Motagua no solo chocó con la regla número uno del Puerto (al Azul se le dificulta ganar en tierras del Platense), sino que hasta afirmó y confirmó que una vez teniendo la clasificación en el bolsillo se iría a descansar.
Pero ojo, el Azul no tuvo todo en la cancha, de antemano sabía que no contaría con los servicios de un Muma concentrado con la H, de Emilio Izaguirre descansando en su casa por la fibrosis y de Miguel Castillo, con cartulina roja encima y tuvo que echar mano de dos jóvenes que no lo venían haciendo con regularidad.
¿Excusa? quizá, pero de que se vio una diferencia, claro que sí.
El cipote Emilson tuvo que pagar caro la poca regularidad que tiene en el torneo, claro, no es culpa de él sino de la mala suerte de las lesiones.

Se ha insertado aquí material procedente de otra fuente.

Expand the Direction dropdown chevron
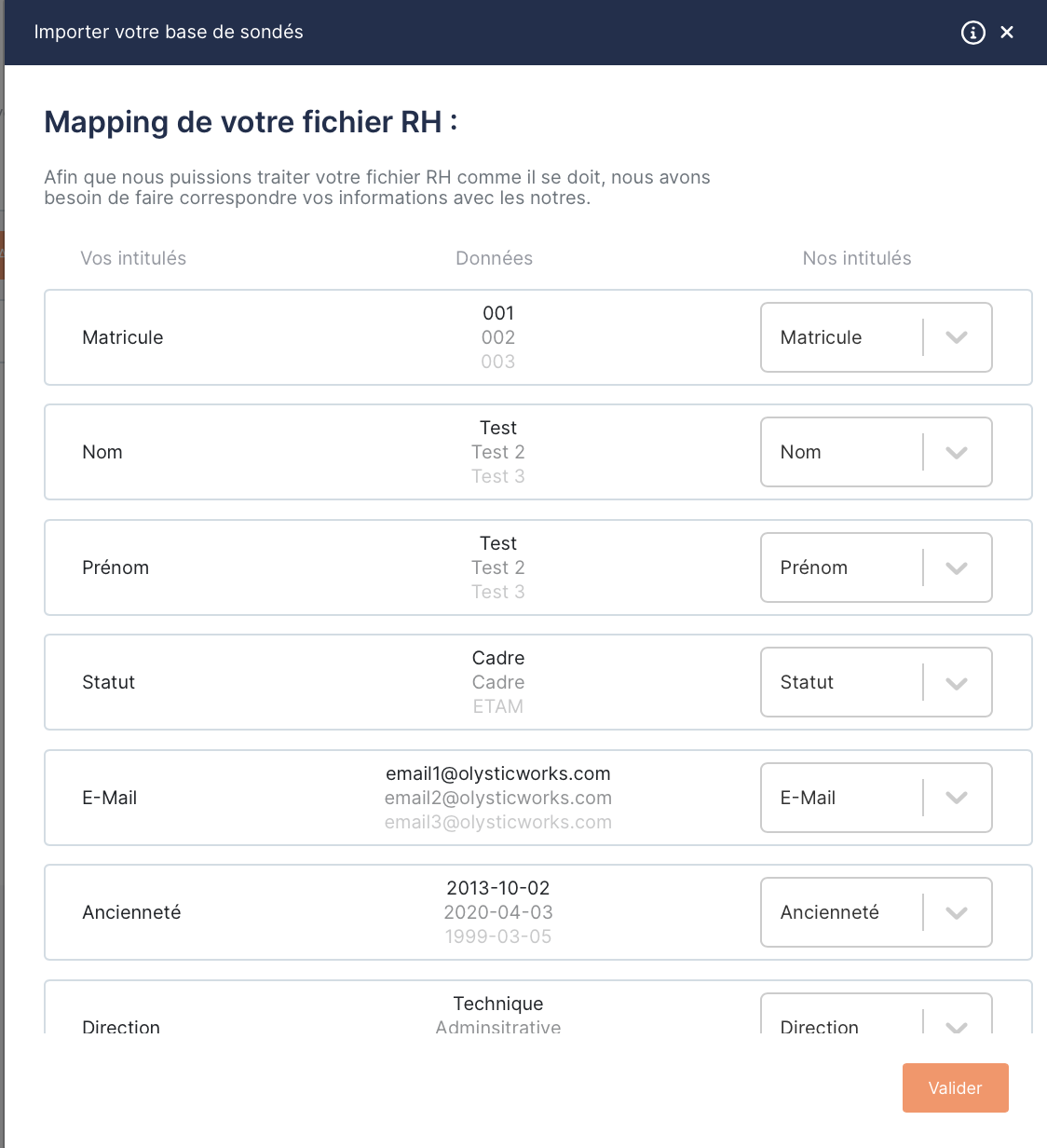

Mientras que por la banda derecha apareció Milton Palacios, dejando la duda de por qué no lo hizo el Pepe Burgos, de buenas participaciones hace unas jornadas.
Motivados
Pero el Tiburón no lo hizo del todo mal. Ya sea de piernas de Adán Ramírez, o del Kubalita Díaz, o de, como siempre, Marcelo Cabrita, hombres que llevaron peligro a la meta del Gato Canales.
Pero fue hasta los primeros 27 minutos que se escuchó el único grito de gol.
Fue luego del magistral cobro de falta del cipote Erick Zepeda, la novedad en el once de Nahún Espinoza, un ex Motagua que mandó a guardar el balón y a delirar a la afición del equipo porteño. Fue una joya señores que puso a celebrar a pesar de que el Platense se despide definitivamente de sus aspiraciones de clasificación.
Mientras que el Azul ya puede echarse a descansar con sus 30 inalcanzables puntos que lo dejan en la tercera posición, pero que desde este fin de semana lo privan de alcanzar una segunda o primera posición. A Motagua no le fue mal, le fue pésimo.
Tuvo el chance de finalizar de una mejor forma las dos vueltas, pero la vieja, gastada y triste historia de conformismo lo dejan de tercero, pero al fin y al cabo, en la liguilla.